Honeywell’s Niagara control system, which controls buildings’ electricity, heating and other systems is vulnerable to internet attacks.
Despite warnings from US officials, it is possible to close down buildings completely using an internet attack.
The Niagara control system from Honeywell International’s Tridium division are configured to connect to the web by default. It does not need to do this, but it does it anyway.
Insecurity experts from CyLance Billy Rios and Terry McCorkle told a security conference in San Juan, Puerto Rico that they uncovered vulnerabilities last year.
This prompted the Department of Homeland Security to warn customers to change their settings and resulted in Honeywell releasing a software update that the two researchers previously said had successfully addressed the problems.
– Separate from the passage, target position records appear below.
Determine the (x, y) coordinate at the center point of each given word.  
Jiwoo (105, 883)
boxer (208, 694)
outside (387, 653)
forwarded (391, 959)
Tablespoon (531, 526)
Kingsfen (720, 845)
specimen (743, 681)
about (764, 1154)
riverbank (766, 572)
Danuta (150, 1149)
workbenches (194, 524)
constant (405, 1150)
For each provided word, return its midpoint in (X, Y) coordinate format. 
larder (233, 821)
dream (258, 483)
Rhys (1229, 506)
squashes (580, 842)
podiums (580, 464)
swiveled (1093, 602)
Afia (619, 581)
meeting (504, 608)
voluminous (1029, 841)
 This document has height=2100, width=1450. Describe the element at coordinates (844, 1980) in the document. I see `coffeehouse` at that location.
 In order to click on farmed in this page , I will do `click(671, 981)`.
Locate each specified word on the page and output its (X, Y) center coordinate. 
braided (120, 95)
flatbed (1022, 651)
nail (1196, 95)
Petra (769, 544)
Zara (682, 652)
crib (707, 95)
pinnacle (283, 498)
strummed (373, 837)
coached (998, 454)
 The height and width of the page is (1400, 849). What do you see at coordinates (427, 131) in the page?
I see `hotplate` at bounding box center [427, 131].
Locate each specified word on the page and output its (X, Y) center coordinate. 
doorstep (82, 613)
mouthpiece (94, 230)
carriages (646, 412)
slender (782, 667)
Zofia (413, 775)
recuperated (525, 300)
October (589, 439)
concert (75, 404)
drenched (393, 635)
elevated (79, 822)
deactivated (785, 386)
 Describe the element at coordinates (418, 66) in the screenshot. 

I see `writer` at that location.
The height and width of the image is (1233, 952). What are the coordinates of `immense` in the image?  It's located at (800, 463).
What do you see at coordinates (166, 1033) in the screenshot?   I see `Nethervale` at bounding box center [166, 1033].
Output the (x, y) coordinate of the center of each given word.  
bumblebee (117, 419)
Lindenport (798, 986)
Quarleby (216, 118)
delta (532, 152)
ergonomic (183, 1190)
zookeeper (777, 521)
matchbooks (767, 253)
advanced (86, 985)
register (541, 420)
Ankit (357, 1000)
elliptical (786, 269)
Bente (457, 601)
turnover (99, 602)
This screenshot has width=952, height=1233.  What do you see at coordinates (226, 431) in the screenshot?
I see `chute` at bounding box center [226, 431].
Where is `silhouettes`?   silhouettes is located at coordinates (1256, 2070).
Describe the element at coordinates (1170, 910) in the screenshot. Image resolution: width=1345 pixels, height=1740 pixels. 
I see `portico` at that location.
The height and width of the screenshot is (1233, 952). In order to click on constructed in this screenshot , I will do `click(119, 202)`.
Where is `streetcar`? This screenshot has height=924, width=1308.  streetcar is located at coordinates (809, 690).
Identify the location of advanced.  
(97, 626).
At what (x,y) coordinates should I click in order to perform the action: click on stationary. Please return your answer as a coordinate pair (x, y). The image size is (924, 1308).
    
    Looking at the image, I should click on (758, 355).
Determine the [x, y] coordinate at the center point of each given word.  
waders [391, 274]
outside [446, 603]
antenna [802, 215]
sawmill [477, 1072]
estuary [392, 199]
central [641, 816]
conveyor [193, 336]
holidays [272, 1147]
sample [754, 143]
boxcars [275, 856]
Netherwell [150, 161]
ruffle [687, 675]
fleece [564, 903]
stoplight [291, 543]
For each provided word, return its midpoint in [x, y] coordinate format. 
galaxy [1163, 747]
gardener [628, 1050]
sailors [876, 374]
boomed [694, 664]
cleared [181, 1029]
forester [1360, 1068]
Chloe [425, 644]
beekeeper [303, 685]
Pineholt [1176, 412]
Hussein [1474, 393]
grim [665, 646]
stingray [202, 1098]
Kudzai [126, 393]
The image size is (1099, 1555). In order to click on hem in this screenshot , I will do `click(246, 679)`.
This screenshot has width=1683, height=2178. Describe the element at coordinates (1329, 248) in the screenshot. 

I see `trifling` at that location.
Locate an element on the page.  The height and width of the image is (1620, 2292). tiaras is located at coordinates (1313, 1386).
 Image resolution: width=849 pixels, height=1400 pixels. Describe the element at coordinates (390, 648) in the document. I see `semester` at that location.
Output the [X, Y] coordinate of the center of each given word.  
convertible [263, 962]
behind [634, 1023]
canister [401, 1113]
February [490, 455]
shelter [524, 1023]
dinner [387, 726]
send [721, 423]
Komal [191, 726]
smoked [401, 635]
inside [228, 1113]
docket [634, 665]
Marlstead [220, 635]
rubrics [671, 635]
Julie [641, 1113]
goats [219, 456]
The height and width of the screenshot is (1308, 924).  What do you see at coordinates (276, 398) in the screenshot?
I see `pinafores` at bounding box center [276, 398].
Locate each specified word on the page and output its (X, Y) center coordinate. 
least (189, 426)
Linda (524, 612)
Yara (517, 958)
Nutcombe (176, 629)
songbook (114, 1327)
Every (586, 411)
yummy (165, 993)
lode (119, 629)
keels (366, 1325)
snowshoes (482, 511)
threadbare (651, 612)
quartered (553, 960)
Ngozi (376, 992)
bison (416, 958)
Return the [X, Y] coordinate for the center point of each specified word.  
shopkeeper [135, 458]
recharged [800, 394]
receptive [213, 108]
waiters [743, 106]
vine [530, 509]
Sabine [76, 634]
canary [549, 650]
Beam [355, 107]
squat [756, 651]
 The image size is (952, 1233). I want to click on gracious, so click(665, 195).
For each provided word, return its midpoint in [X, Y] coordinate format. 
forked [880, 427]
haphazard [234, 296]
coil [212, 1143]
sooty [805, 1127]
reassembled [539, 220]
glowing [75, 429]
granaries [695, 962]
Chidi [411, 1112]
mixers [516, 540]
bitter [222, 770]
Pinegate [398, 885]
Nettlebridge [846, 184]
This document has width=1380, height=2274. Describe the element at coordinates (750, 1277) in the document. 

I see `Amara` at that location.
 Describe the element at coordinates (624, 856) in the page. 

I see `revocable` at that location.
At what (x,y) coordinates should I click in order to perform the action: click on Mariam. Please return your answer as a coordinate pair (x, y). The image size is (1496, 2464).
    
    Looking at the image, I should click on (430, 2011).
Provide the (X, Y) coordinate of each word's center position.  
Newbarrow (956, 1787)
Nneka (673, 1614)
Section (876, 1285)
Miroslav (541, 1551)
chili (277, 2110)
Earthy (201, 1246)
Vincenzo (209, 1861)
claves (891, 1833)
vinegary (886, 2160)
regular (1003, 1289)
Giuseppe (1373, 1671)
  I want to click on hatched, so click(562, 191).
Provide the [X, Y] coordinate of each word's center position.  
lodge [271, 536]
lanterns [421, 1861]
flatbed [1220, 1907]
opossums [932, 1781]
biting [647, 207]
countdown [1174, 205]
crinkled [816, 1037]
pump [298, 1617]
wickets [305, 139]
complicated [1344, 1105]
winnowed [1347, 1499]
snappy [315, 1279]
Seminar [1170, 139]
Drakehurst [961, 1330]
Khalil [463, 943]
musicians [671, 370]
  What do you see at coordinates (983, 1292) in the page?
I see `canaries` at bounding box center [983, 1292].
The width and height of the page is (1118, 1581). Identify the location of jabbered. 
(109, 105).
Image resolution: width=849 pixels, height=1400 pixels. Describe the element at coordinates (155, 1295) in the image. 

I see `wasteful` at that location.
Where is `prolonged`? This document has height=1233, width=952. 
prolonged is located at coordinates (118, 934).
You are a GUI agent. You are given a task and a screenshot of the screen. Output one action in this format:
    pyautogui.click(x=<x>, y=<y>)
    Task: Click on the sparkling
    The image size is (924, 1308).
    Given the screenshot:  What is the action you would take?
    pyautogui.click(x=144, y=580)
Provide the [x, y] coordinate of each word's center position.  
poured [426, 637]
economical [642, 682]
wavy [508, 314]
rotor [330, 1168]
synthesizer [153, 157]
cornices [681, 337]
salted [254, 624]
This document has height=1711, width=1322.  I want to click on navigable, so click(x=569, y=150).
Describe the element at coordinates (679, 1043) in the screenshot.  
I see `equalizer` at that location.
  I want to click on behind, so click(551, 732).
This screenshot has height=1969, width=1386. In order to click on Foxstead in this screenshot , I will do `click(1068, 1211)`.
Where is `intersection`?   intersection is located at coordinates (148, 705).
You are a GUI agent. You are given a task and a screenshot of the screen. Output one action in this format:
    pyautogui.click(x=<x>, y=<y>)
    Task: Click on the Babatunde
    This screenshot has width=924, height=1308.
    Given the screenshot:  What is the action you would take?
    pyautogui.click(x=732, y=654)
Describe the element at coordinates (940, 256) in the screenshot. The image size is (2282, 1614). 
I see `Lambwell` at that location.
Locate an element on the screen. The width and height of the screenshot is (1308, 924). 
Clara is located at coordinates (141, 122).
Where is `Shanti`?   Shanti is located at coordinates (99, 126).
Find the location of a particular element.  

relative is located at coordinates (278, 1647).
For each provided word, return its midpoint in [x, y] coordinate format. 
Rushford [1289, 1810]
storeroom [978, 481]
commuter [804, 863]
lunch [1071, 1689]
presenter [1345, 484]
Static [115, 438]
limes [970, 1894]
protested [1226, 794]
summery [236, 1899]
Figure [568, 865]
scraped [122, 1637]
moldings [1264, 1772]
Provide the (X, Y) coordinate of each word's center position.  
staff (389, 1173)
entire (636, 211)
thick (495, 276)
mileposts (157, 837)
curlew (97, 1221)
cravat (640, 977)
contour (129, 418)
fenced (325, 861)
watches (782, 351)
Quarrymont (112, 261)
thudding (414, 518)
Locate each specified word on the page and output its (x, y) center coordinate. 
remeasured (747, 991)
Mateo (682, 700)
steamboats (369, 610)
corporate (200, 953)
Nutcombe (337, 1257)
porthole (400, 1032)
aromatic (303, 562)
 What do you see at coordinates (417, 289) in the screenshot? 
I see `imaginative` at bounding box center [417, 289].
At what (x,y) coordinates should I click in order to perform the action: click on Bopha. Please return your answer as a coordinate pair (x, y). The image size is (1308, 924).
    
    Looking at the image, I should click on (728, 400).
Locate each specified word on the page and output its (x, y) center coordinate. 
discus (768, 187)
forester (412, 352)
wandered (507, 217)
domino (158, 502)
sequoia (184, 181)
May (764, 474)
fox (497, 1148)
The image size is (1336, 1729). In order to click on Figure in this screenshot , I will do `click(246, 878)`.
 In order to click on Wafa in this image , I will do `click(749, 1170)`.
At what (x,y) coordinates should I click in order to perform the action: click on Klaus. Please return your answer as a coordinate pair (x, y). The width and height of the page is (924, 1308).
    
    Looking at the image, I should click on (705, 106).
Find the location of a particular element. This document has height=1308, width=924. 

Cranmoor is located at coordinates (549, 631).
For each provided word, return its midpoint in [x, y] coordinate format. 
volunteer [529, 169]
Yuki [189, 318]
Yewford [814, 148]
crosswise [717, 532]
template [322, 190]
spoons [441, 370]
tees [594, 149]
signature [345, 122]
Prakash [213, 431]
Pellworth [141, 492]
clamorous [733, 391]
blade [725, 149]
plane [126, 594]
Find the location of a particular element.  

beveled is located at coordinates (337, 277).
But there are apparently more flaws in Tridium’s technology that continue to make customers vulnerable to attack.
They showed the conference how they could take control of a Niagara system using a new piece of software they had written.
While they refused to say how they did it, they said that attackers could accomplish the same ends by taking advantage of weak encryption and passwords stored internally on the Tridium control devices.
In some cases, once the hackers had wrecked the company’s physical environment they could use the hack as a gateway to getting into the building’s main office computers.
A Honeywell spokesperson said the company is working to address the problems as quickly as possible and will alert customers of the risks.